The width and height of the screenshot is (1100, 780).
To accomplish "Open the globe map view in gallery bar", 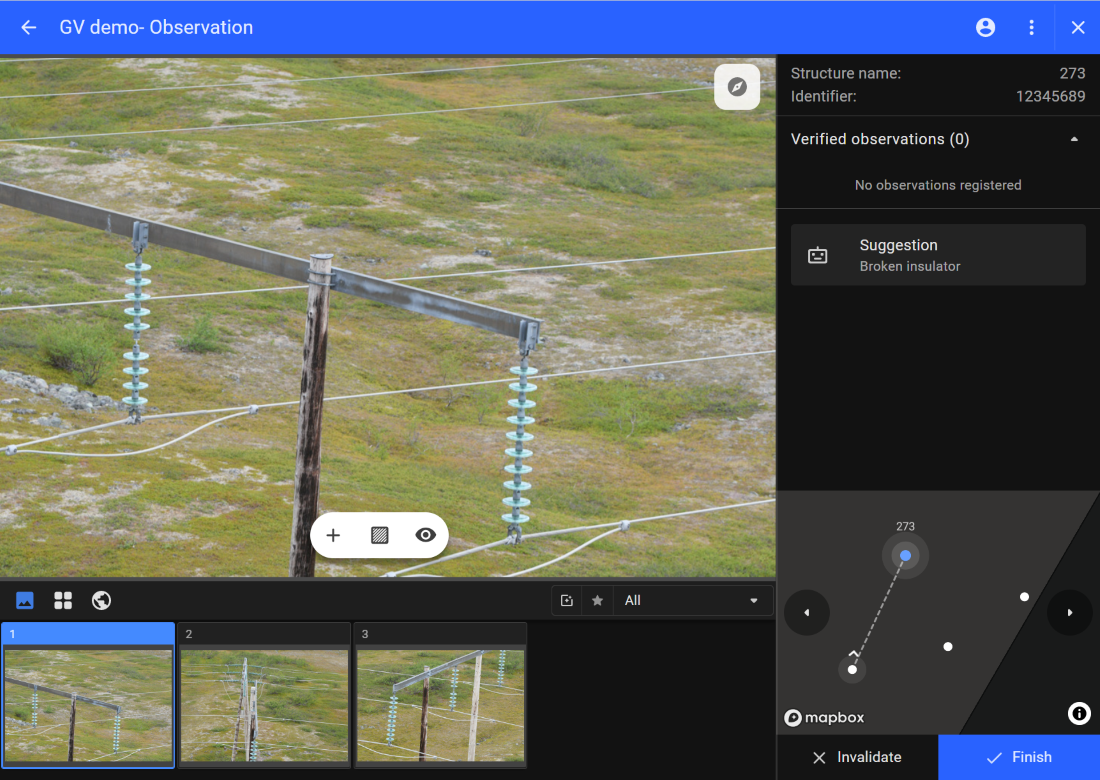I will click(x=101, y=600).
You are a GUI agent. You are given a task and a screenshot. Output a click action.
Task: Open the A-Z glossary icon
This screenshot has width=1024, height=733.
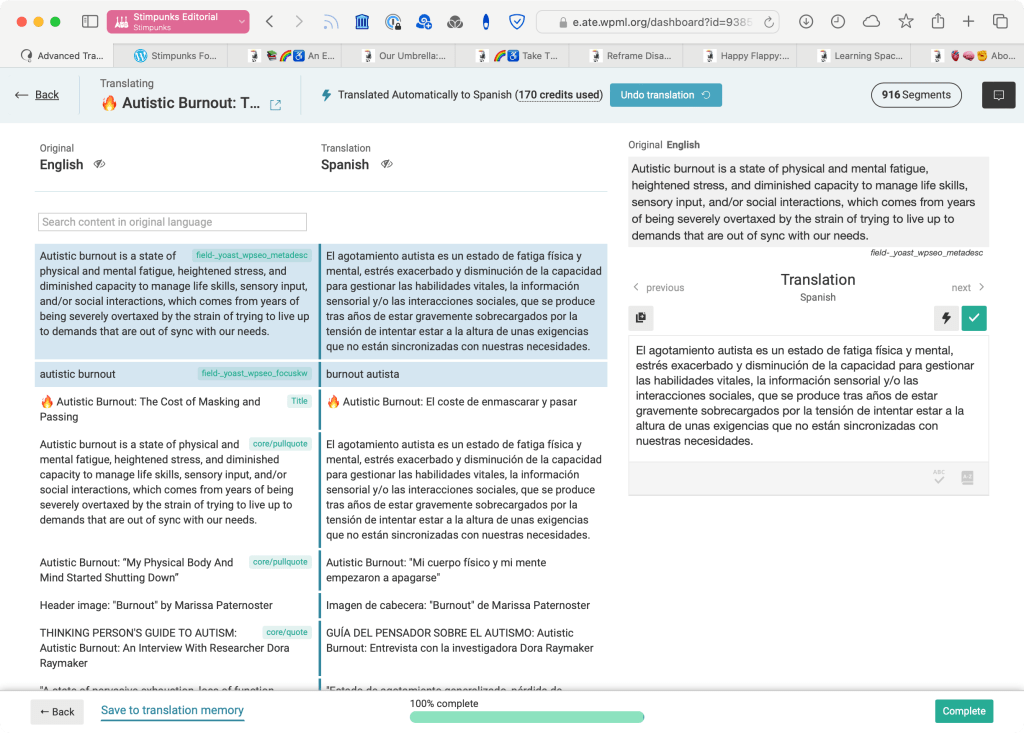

****************

# Work instruction:
From the entries above, copy out every line where the string "screenshot" appears.

# Answer to this task:
The width and height of the screenshot is (1100, 780).
You are a GUI agent. You are given a task and a screenshot. Output a click action.
This screenshot has width=1024, height=733.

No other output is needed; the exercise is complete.